President of the Province of Pistoia
- In office 13 June 1999 – 14 June 2009
- Preceded by: Aldo Morelli
- Succeeded by: Federica Fratoni

Member of the Regional Council of Tuscany
- In office 29 March 2010 – 31 May 2015

Personal details
- Born: 4 February 1952 (age 74) Pistoia, Italy
- Party: Italian Communist Party Democratic Party of the Left Democrats of the Left Democratic Party

= Gianfranco Venturi =

Italian politician

Gianfranco Venturi (born 4 February 1952) is an Italian politician who served as president of the Province of Pistoia (1999–2009) and as a member of the Regional Council of Tuscany (2010–2015).

== Life and career ==
Born in Pistoia in 1952, Venturi was a leading member of the Italian Communist Party (PCI) in the province of Pistoia, serving as secretary of its local federation from 1982 to 1989. He was elected to the Pistoia City Council in 1975 and later served on the Provincial Council from 1990, also serving as assessor in the provincial executive (1993–1999). In 1999 he was elected president of the Province of Pistoia in the first round of voting with more than 52% of the vote, and was re-elected in 2004.

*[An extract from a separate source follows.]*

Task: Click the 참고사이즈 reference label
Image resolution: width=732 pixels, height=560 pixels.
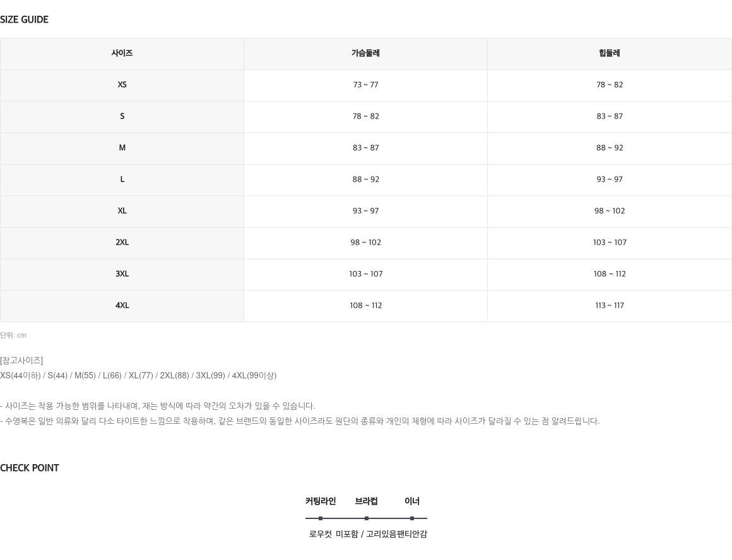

He subsequently joined the Democratic Party (PD), helping to establish its local organization, and served as its provincial coordinator in Pistoia from February to November 2009.

In the 2010 regional election, Venturi was elected to the Regional Council of Tuscany in the constituency of Pistoia. During his term, he served as secretary of the First Commission (Institutional Affairs, Planning and Budget), a member of the Oversight Commission, and later as president of the Sixth Commission (Territory and Environment).

Venturi left the Democratic Party in 2013, two years before the end of his term as a regional councillor. Following the conclusion of his term in 2015, he withdrew from political life.